Which league has most to prove in bowls?
At the college football roundtable each week, we ask each member of the coverage staff for their opinion about a topic.
This week’s question: Which league has the most to prove in the bowls?
Olin Buchanan’s answer: I think it is the SEC, the conference that loudly trumpets its superiority at every opportunity. Alabama and LSU are playing for the national championship because they’re the best teams in what we continually are told is the best collection of football teams in the country. But many feel that outside of LSU and Alabama the SEC was rather average this season. If that’s true, doesn’t it then raise questions whether LSU and Alabama really are the best teams in the country? The SEC needs a good showing in the bowls to prove that it actually is as strong as its continual boasts would indicate.
[Forde-Yard Dash: Pat Forde dashes through all 35 bowl games]
David Fox’s answer: I have maintained that the SEC, beyond LSU and Alabama, doesn’t have the elite depth we’ve seen in recent seasons. Georgia and South Carolina helped answer some questions in the final week of the regular season with convincing wins over Georgia Tech and Clemson, but I still want to see more. Arkansas is supposed to be the No. 3 team in the league. Given that, the Razorbacks should be able to handle Kansas State, one of the teams I thought gave the Big 12 the edge as the deepest conference this season. If South Carolina beats Clemson and a quality Big Ten team, Nebraska, in its final two games, that’s quite a statement for the league. The same could be said of SEC East champ Georgia defeating Big Ten Legends champ Michigan State. Auburn was a non-factor in the SEC race, but the Tigers will face a Virginia team that was in ACC contention until the final week of the regular season. Even Vanderbilt has a chance to make a statement against Big East co-champ Cincinnati. If the SEC wins most of those games, the conference reaffirms its spot as the most complete league in the land. If the SEC loses most of those games, it reinforces the notion that the conference wasn’t much more than the two teams playing for the BCS championship.

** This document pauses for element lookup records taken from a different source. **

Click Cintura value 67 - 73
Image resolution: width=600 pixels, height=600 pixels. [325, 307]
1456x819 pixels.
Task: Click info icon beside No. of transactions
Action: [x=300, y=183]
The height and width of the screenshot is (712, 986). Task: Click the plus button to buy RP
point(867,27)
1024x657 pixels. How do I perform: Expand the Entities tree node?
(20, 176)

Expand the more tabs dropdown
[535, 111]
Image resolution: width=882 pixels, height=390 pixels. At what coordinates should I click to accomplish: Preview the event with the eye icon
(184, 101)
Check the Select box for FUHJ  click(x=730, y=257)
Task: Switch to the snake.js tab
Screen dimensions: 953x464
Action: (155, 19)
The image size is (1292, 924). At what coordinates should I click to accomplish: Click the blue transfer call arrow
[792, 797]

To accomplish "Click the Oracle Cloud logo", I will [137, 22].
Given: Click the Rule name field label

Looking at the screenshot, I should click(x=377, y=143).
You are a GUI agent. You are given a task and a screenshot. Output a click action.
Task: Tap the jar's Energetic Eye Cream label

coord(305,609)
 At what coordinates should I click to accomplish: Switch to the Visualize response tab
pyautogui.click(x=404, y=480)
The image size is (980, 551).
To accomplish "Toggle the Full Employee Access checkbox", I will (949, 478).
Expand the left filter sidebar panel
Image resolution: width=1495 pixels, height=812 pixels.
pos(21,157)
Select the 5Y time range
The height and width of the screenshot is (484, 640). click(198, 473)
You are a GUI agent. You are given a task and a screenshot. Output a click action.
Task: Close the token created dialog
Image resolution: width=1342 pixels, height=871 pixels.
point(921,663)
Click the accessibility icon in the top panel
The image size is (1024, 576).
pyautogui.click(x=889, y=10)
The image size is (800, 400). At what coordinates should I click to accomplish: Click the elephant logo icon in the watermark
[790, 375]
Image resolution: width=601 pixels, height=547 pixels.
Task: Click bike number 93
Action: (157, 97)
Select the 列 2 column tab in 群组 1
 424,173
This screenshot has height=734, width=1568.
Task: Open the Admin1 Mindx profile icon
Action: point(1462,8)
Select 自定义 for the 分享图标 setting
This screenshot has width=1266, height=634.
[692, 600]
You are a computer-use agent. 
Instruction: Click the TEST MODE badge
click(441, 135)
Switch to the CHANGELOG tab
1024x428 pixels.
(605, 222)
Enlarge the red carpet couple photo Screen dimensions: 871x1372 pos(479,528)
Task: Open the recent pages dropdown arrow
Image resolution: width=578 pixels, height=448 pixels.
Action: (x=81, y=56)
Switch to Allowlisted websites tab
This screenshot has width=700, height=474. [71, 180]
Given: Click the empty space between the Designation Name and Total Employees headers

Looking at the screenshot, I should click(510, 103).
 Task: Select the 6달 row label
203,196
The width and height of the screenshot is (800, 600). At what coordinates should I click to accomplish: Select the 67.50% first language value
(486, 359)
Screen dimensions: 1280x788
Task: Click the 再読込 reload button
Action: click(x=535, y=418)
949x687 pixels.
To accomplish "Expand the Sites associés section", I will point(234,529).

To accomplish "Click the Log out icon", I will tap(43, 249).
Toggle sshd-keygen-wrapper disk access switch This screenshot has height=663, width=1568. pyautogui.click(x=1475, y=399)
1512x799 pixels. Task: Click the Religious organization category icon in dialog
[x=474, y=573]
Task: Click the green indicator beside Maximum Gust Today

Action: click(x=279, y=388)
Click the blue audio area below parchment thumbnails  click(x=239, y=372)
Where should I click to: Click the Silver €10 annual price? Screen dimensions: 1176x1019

Mike Huguenin’s answer: I think the Big Ten has a lot at stake. The league has 10 teams in bowls, tied for the most all time, and eight of them play other Big Six opponents (three vs. SEC, two vs. Big 12 and Pac-12 and one vs. ACC). Despite the 10 teams being in bowls, the league was thought to be down this season. Was that correct? If the Big Ten struggles in the postseason, the answer would be yes. The leagues that were thought to be the strongest were the Big 12 and SEC, and they have something to prove, too. The SEC has to show it was more than a two-team league this season, and the Big 12 has to show it deserved all the regular-season kudos that flowed its way.
[Inside the bowls: Mountain West is unparalleled when it comes to bowls]
Steve Megargee’s answer: I’d pick the ACC, with a qualifier. I don’t think anyone really cares how the ACC fares in its lower-tier bowls. All that matters is how the ACC does in its two BCS games. The ACC’s 2-11 record in BCS games is far and away the worst of any of the six major conferences. This marks the first time the ACC has received multiple BCS bids, and the Sugar Bowl’s decision to hand an at-large invitation to Virginia Tech received the most criticism of any BCS selection in the past few seasons. The ACC has a great opportunity to change its dismal BCS history. Clemson is a 3.5-point favorite over West Virginia in the Orange Bowl. Michigan is favored by 2.5 to 3 points over Virginia Tech, but this is certainly a winnable game for the Hokies. If the Hokies and Tigers win their bowls, the complaints about Virginia Tech’s Sugar Bowl bid will die down and the ACC gains some national respect. If Clemson and Virginia Tech split those two games, it likely doesn’t change the ACC’s reputation as a BCS underachiever. And if both teams lose, the jokes about Virginia Tech’s Sugar Bowl invitation and the ACC’s BCS woes could last throughout the offseason.